So my question is when exactly does the kernel trigger a write-ready for a socket?
tl;dr; As long as your socket has enough buffer space writes succeed and epoll_wait will return events to say so in the default level-triggered mode. If the socket runs out of space blocking writers will sleep. The kernel will wake processes (or deliver epoll events to say the socket is writable) when data is acknowledged freeing up space but only if the socket had run out of space. Just as before if nothing changes as long as the socket is writable the level-triggered events will pour in, even if no new notifications come from TCP.
The function that performs the actual notification is sk_write_space.
This is a member of struct sock and for TCP the relevant implementation is sk_stream_write_space in stream.c.
...
if (skwq_has_sleeper(wq))
wake_up_interruptible_poll(&wq->wait, EPOLLOUT |
EPOLLWRNORM | EPOLLWRBAND);
if (wq && wq->fasync_list && !(sk->sk_shutdown & SEND_SHUTDOWN))

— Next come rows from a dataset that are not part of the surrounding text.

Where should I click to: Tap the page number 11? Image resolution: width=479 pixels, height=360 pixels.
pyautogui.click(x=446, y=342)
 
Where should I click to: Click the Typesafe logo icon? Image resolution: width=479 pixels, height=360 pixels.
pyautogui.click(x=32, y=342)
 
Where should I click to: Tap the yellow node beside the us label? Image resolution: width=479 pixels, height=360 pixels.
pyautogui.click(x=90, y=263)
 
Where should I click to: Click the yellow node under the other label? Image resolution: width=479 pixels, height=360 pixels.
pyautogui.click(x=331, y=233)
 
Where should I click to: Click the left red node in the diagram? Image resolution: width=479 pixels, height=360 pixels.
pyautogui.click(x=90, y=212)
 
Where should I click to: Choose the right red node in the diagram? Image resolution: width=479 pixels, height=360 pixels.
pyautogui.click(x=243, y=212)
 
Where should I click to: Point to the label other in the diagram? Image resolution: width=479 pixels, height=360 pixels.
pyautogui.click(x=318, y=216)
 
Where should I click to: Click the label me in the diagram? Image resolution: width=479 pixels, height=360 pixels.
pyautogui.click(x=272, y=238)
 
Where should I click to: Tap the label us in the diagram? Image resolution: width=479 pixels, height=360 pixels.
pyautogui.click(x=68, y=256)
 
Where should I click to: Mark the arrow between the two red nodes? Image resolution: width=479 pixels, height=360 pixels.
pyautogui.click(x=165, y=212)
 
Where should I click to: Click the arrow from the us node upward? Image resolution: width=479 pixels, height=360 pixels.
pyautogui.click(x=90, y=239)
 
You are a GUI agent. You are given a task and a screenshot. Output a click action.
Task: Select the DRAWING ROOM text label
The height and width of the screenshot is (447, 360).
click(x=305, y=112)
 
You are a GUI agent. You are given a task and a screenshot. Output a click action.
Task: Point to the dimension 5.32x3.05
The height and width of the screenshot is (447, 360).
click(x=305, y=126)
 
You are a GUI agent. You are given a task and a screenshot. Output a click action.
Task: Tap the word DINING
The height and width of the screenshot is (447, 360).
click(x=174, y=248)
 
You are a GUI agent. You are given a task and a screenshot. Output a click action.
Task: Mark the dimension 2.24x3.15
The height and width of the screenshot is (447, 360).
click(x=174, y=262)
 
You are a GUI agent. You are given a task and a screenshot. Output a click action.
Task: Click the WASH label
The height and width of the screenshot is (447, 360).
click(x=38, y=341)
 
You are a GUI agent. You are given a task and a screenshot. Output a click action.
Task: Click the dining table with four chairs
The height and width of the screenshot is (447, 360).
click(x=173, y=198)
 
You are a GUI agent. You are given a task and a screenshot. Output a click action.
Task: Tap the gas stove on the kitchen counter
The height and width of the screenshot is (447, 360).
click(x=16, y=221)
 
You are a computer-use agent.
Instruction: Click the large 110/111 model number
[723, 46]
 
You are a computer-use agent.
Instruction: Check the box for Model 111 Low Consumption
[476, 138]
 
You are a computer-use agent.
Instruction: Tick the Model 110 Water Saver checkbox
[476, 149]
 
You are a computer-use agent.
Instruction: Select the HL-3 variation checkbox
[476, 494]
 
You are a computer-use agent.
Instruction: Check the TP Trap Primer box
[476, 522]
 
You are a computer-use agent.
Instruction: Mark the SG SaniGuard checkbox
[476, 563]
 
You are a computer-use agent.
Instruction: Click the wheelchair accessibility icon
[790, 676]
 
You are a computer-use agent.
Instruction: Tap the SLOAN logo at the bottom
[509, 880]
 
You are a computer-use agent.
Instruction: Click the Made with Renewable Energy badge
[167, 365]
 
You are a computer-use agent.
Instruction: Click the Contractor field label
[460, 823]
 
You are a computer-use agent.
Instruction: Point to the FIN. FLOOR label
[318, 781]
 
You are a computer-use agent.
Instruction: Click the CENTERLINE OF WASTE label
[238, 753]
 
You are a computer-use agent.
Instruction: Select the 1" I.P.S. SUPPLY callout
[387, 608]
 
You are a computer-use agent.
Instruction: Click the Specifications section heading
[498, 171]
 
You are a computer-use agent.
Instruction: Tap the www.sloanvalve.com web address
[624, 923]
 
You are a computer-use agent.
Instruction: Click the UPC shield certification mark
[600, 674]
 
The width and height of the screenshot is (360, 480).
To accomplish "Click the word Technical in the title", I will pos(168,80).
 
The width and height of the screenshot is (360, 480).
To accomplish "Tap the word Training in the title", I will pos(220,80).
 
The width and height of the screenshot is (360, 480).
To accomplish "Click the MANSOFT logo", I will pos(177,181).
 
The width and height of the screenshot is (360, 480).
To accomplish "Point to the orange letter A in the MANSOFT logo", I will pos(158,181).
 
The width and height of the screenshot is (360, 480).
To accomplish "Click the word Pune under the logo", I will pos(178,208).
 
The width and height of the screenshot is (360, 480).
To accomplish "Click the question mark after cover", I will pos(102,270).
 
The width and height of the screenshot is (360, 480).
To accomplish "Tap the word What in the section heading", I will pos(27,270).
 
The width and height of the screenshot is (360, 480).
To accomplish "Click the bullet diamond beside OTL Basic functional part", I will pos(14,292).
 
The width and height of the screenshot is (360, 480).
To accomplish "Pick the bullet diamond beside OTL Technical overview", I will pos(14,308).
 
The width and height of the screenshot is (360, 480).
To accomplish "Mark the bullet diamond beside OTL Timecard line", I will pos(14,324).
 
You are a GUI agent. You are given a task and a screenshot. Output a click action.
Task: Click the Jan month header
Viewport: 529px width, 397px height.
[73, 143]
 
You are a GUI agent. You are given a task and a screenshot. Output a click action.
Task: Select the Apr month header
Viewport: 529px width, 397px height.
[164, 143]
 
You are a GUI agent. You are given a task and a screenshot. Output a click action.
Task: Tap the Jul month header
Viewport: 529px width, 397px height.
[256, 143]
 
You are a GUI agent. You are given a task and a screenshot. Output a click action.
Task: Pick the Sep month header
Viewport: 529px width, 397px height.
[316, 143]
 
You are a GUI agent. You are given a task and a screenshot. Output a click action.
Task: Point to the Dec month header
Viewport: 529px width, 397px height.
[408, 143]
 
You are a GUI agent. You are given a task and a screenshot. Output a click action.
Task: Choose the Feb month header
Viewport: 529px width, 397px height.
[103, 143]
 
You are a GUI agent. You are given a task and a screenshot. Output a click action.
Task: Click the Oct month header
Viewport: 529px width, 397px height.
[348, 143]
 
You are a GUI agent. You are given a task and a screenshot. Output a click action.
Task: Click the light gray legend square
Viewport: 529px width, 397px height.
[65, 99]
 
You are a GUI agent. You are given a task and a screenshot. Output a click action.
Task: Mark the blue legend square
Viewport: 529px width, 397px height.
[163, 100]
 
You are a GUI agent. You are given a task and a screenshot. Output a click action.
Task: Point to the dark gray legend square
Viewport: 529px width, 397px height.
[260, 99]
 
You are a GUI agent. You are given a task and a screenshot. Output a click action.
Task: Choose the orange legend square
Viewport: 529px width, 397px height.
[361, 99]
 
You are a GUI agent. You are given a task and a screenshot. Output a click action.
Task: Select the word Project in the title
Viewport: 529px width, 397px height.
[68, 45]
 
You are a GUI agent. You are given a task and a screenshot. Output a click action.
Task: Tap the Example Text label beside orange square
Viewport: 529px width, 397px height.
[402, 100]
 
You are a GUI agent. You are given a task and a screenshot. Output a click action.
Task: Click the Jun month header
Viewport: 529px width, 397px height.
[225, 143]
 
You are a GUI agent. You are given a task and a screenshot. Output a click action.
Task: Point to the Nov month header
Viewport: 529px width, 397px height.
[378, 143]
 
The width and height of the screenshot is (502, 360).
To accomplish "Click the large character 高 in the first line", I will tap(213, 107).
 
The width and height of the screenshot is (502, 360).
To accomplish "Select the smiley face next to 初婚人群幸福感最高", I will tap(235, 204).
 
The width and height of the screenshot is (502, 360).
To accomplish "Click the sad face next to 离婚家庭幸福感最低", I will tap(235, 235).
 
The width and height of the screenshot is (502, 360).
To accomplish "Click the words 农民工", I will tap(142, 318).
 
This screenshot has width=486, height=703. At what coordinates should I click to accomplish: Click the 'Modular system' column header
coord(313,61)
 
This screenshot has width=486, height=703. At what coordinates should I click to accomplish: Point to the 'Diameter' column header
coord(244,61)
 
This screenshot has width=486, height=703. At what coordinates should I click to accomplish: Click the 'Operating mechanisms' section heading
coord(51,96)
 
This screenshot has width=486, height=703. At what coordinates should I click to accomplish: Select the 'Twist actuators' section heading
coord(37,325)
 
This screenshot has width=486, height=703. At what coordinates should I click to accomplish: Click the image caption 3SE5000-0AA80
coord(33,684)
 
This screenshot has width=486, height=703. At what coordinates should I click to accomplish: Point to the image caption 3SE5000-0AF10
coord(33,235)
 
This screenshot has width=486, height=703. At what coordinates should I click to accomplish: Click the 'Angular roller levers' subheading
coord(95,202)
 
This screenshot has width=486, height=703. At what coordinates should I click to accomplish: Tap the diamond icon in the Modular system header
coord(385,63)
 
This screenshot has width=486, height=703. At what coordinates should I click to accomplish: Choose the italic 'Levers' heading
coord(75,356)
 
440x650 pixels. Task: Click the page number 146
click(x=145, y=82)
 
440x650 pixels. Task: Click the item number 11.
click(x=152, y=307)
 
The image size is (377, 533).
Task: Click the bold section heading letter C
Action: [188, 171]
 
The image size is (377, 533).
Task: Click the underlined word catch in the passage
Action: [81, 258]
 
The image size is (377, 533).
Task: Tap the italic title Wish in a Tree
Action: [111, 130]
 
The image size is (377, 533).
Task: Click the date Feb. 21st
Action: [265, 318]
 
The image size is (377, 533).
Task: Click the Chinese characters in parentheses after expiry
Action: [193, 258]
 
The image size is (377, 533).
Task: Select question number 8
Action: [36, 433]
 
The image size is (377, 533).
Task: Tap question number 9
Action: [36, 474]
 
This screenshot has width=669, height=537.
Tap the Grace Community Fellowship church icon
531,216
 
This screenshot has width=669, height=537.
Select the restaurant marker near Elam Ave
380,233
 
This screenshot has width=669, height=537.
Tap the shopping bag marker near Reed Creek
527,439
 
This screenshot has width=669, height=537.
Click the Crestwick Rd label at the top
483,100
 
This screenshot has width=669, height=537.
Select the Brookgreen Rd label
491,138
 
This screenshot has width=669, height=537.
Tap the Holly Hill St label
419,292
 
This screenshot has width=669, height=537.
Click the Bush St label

sock_wake_async(wq, SOCK_WAKE_SPACE, POLL_OUT);
...
This function wakes up any callers that might be waiting for memory.
(Compare this with sock_def_write_space.
But when is sk_write_space called? There are a few call sites but the most prominent is tcp_new_space which is called by tcp_check_space, which is called by tcp_data_snd_check which is called from a bunch of places on the receive path. The function has a descriptive comment:
When incoming ACK allowed to free some skb from write_queue,
we remember this event in flag SOCK_QUEUE_SHRUNK and wake up socket
on the exit from tcp input handler.
tcp_check_space is interesting:
if (sock_flag(sk, SOCK_QUEUE_SHRUNK)) {
sock_reset_flag(sk, SOCK_QUEUE_SHRUNK);
/* pairs with tcp_poll() */
smp_mb();
if (sk->sk_socket &&
test_bit(SOCK_NOSPACE, &sk->sk_socket->flags)) {
tcp_new_space(sk);
...
}
Some relevant bits here:
SOCK_QUEUE_SHRUNK is defined as "write queue has been shrunk recently" and is set set on the transmit path. tcp_check_space checks and clears it.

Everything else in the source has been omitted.